WHAT IS NEEDED – Please restate the listing below in full, word for word.

INFORMATION SHOWN –

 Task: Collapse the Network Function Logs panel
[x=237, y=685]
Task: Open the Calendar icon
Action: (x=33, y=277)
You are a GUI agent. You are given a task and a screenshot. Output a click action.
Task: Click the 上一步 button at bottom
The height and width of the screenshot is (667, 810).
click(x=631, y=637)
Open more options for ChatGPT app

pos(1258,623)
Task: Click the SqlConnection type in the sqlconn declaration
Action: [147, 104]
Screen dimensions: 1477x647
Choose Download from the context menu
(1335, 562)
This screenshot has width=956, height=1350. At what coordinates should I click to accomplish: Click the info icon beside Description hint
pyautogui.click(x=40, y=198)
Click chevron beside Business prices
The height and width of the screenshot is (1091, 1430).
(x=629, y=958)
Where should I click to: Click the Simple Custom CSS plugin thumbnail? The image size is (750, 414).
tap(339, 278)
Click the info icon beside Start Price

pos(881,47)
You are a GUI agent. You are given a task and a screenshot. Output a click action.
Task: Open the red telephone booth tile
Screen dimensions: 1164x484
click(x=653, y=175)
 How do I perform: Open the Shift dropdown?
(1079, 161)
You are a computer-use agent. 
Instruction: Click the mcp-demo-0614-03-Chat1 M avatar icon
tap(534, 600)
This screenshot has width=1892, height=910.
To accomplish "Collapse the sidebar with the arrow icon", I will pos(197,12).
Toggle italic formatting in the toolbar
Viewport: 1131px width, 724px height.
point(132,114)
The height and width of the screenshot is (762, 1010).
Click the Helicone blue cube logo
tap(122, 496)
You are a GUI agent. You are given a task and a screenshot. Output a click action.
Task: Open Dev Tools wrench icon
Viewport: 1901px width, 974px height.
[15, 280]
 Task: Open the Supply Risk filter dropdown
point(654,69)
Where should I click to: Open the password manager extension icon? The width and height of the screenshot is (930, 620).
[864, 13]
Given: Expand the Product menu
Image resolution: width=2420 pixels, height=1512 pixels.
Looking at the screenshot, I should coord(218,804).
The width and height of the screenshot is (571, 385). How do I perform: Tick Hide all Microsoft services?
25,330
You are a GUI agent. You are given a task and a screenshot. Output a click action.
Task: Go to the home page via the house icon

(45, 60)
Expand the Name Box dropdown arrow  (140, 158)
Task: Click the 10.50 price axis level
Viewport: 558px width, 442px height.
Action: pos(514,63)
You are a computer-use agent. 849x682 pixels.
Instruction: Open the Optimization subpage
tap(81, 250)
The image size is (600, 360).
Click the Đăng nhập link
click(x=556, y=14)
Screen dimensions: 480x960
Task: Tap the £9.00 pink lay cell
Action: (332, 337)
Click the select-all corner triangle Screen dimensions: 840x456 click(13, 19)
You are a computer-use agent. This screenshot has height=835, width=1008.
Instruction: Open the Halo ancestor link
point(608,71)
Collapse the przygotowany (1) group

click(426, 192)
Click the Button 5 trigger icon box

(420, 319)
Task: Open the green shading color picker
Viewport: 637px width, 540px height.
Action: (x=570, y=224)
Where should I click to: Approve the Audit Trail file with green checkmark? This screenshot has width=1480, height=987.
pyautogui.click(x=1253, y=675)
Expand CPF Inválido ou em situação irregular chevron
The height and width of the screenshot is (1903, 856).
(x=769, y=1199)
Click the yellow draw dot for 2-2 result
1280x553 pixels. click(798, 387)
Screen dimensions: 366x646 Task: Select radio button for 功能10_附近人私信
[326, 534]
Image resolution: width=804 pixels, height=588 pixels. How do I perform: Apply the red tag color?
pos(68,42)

COMPLETED EXERCISE –
 Task: Collapse the Network Function Logs panel
[x=237, y=685]
Task: Open the Calendar icon
Action: (x=33, y=277)
You are a GUI agent. You are given a task and a screenshot. Output a click action.
Task: Click the 上一步 button at bottom
The height and width of the screenshot is (667, 810).
click(x=631, y=637)
Open more options for ChatGPT app

pos(1258,623)
Task: Click the SqlConnection type in the sqlconn declaration
Action: [147, 104]
Screen dimensions: 1477x647
Choose Download from the context menu
(1335, 562)
This screenshot has width=956, height=1350. At what coordinates should I click to accomplish: Click the info icon beside Description hint
pyautogui.click(x=40, y=198)
Click chevron beside Business prices
The height and width of the screenshot is (1091, 1430).
(x=629, y=958)
Where should I click to: Click the Simple Custom CSS plugin thumbnail? The image size is (750, 414).
tap(339, 278)
Click the info icon beside Start Price

pos(881,47)
You are a GUI agent. You are given a task and a screenshot. Output a click action.
Task: Open the red telephone booth tile
Screen dimensions: 1164x484
click(x=653, y=175)
 How do I perform: Open the Shift dropdown?
(1079, 161)
You are a computer-use agent. 
Instruction: Click the mcp-demo-0614-03-Chat1 M avatar icon
tap(534, 600)
This screenshot has width=1892, height=910.
To accomplish "Collapse the sidebar with the arrow icon", I will pos(197,12).
Toggle italic formatting in the toolbar
Viewport: 1131px width, 724px height.
point(132,114)
The height and width of the screenshot is (762, 1010).
Click the Helicone blue cube logo
tap(122, 496)
You are a GUI agent. You are given a task and a screenshot. Output a click action.
Task: Open Dev Tools wrench icon
Viewport: 1901px width, 974px height.
[15, 280]
 Task: Open the Supply Risk filter dropdown
point(654,69)
Where should I click to: Open the password manager extension icon? The width and height of the screenshot is (930, 620).
[864, 13]
Given: Expand the Product menu
Image resolution: width=2420 pixels, height=1512 pixels.
Looking at the screenshot, I should coord(218,804).
The width and height of the screenshot is (571, 385). How do I perform: Tick Hide all Microsoft services?
25,330
You are a GUI agent. You are given a task and a screenshot. Output a click action.
Task: Go to the home page via the house icon

(45, 60)
Expand the Name Box dropdown arrow  (140, 158)
Task: Click the 10.50 price axis level
Viewport: 558px width, 442px height.
Action: pos(514,63)
You are a computer-use agent. 849x682 pixels.
Instruction: Open the Optimization subpage
tap(81, 250)
The image size is (600, 360).
Click the Đăng nhập link
click(x=556, y=14)
Screen dimensions: 480x960
Task: Tap the £9.00 pink lay cell
Action: (332, 337)
Click the select-all corner triangle Screen dimensions: 840x456 click(13, 19)
You are a computer-use agent. This screenshot has height=835, width=1008.
Instruction: Open the Halo ancestor link
point(608,71)
Collapse the przygotowany (1) group

click(426, 192)
Click the Button 5 trigger icon box

(420, 319)
Task: Open the green shading color picker
Viewport: 637px width, 540px height.
Action: (x=570, y=224)
Where should I click to: Approve the Audit Trail file with green checkmark? This screenshot has width=1480, height=987.
pyautogui.click(x=1253, y=675)
Expand CPF Inválido ou em situação irregular chevron
The height and width of the screenshot is (1903, 856).
(x=769, y=1199)
Click the yellow draw dot for 2-2 result
1280x553 pixels. click(798, 387)
Screen dimensions: 366x646 Task: Select radio button for 功能10_附近人私信
[326, 534]
Image resolution: width=804 pixels, height=588 pixels. How do I perform: Apply the red tag color?
pos(68,42)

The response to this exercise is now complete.